Calculo que trabajamos juntos con Guillermo en The Clinic un par de años. La verdad es que lo pasé bien y aprendí mucho. Y de alguna forma, nos comenzamos a hacer amigos. Por lo mismo, cuando él se fue a otro proyecto editorial, siempre supimos en qué andaba cada cual. Y después de no vernos por algún tiempo, comenzamos a juntarnos con cierta regularidad junto a otra colega de esos años del Clinic y gran amiga: Lorena Penjean. En su casa, en la mía o en algún bar por ahí, los tres podíamos pasarnos horas conversando, tomando algo y riendo. Casi siempre, por culpa de las tallas y las historias del Guille. En particular, recuerdo una velada en mi casa que duró cerca de diez horas y en la que terminamos los tres cantando canciones de Elvis (el favorito de Hidalgo) al amanecer. Y también recuerdo una noche de verano en Bellavista que acabó en nebulosos recuerdos.

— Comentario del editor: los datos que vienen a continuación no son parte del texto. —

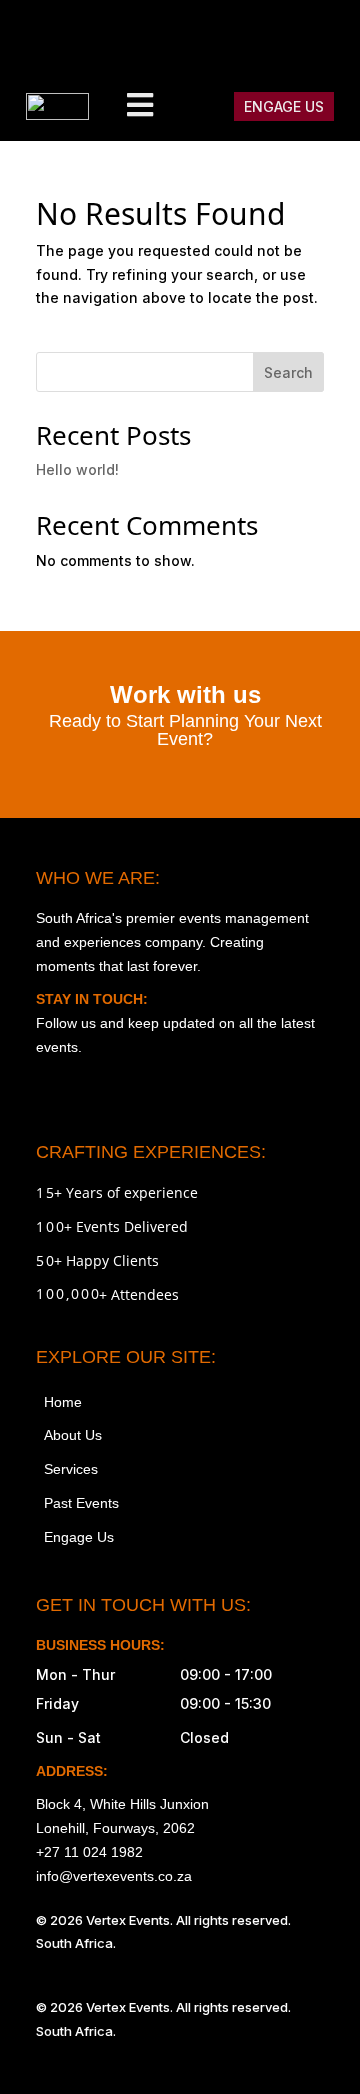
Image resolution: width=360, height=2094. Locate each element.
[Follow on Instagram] (158, 36)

La última vez que me topé con el Guille fue por Vicuña Mackenna, cerca de Plaza Italia. Yo iba hacia mi casa y él esperaba a una persona que lo llevaría al cumpleaños de un amigo. Andaba con una chomba sin manchas ni hoyos (seguro la más elegante que tenía) y llevaba un regalo que se notaba era un libro. Se le veía bien, contento. Quedamos de hablar luego, pero tras eso sólo lo hicimos por mail. Una lástima.

Pero bueno, pasó lo que pasó y el Guille no está más. Fue triste y  duro saber que nunca más estaríamos con él. Trabajando o hueviando, da igual, porque siempre fue un placer. Y así, a pesar de la pena que de repente vuelve, a uno le queda ese orgullo de haberlo conocido y haber sido su amigo. Y aunque a veces me da la impresión de verlo a la salida de un cine o comprando cigarros en un kiosco, no se puede hacer nada. Salvo recordarlo con alegría, como a él le gustaría que lo hiciéramos. Con Marlboro Lights, clavos oxidados, Elvis a todo chancho y muchas carcajadas.

Aún así, la única forma de terminar esta columna es diciéndote: Guille, ¡puta que te echo de menos!